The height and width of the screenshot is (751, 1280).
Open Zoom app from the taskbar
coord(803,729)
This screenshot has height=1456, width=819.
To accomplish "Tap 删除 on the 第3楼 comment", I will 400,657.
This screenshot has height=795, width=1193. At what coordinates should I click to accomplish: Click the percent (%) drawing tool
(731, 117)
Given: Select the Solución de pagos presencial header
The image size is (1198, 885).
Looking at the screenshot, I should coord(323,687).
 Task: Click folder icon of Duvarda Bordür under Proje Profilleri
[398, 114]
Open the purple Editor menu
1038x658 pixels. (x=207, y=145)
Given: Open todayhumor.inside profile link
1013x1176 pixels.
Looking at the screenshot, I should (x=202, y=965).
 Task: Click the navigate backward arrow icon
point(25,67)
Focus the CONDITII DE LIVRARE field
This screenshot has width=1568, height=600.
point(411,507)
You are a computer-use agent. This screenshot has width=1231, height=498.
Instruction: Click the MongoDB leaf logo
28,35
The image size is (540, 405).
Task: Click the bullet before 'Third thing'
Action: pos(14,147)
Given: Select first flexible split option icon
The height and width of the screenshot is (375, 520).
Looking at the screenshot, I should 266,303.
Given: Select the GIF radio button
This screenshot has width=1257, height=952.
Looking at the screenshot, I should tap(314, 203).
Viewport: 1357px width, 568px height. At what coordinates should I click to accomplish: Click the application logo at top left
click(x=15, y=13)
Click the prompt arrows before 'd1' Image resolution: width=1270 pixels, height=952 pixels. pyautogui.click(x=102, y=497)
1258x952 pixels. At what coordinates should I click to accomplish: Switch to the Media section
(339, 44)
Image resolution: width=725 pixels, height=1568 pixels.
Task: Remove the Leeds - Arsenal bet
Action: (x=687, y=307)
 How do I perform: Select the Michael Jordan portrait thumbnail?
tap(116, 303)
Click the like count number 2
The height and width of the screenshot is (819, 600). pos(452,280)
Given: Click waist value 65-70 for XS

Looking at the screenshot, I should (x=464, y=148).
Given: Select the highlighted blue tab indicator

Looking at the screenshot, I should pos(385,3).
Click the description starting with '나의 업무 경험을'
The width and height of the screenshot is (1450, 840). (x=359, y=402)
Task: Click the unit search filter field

— WHAT THE EXERCISE ASKS —
All the material above is to be retyped exactly as it appears.

— ANSWER TO THIS PROBLEM —
The height and width of the screenshot is (751, 1280).
Open Zoom app from the taskbar
coord(803,729)
This screenshot has height=1456, width=819.
To accomplish "Tap 删除 on the 第3楼 comment", I will 400,657.
This screenshot has height=795, width=1193. At what coordinates should I click to accomplish: Click the percent (%) drawing tool
(731, 117)
Given: Select the Solución de pagos presencial header
The image size is (1198, 885).
Looking at the screenshot, I should coord(323,687).
 Task: Click folder icon of Duvarda Bordür under Proje Profilleri
[398, 114]
Open the purple Editor menu
1038x658 pixels. (x=207, y=145)
Given: Open todayhumor.inside profile link
1013x1176 pixels.
Looking at the screenshot, I should (x=202, y=965).
 Task: Click the navigate backward arrow icon
point(25,67)
Focus the CONDITII DE LIVRARE field
This screenshot has width=1568, height=600.
point(411,507)
You are a computer-use agent. This screenshot has width=1231, height=498.
Instruction: Click the MongoDB leaf logo
28,35
The image size is (540, 405).
Task: Click the bullet before 'Third thing'
Action: pos(14,147)
Given: Select first flexible split option icon
The height and width of the screenshot is (375, 520).
Looking at the screenshot, I should 266,303.
Given: Select the GIF radio button
This screenshot has width=1257, height=952.
Looking at the screenshot, I should tap(314, 203).
Viewport: 1357px width, 568px height. At what coordinates should I click to accomplish: Click the application logo at top left
click(x=15, y=13)
Click the prompt arrows before 'd1' Image resolution: width=1270 pixels, height=952 pixels. pyautogui.click(x=102, y=497)
1258x952 pixels. At what coordinates should I click to accomplish: Switch to the Media section
(339, 44)
Image resolution: width=725 pixels, height=1568 pixels.
Task: Remove the Leeds - Arsenal bet
Action: (x=687, y=307)
 How do I perform: Select the Michael Jordan portrait thumbnail?
tap(116, 303)
Click the like count number 2
The height and width of the screenshot is (819, 600). pos(452,280)
Given: Click waist value 65-70 for XS

Looking at the screenshot, I should (x=464, y=148).
Given: Select the highlighted blue tab indicator

Looking at the screenshot, I should pos(385,3).
Click the description starting with '나의 업무 경험을'
The width and height of the screenshot is (1450, 840). (x=359, y=402)
Task: Click the unit search filter field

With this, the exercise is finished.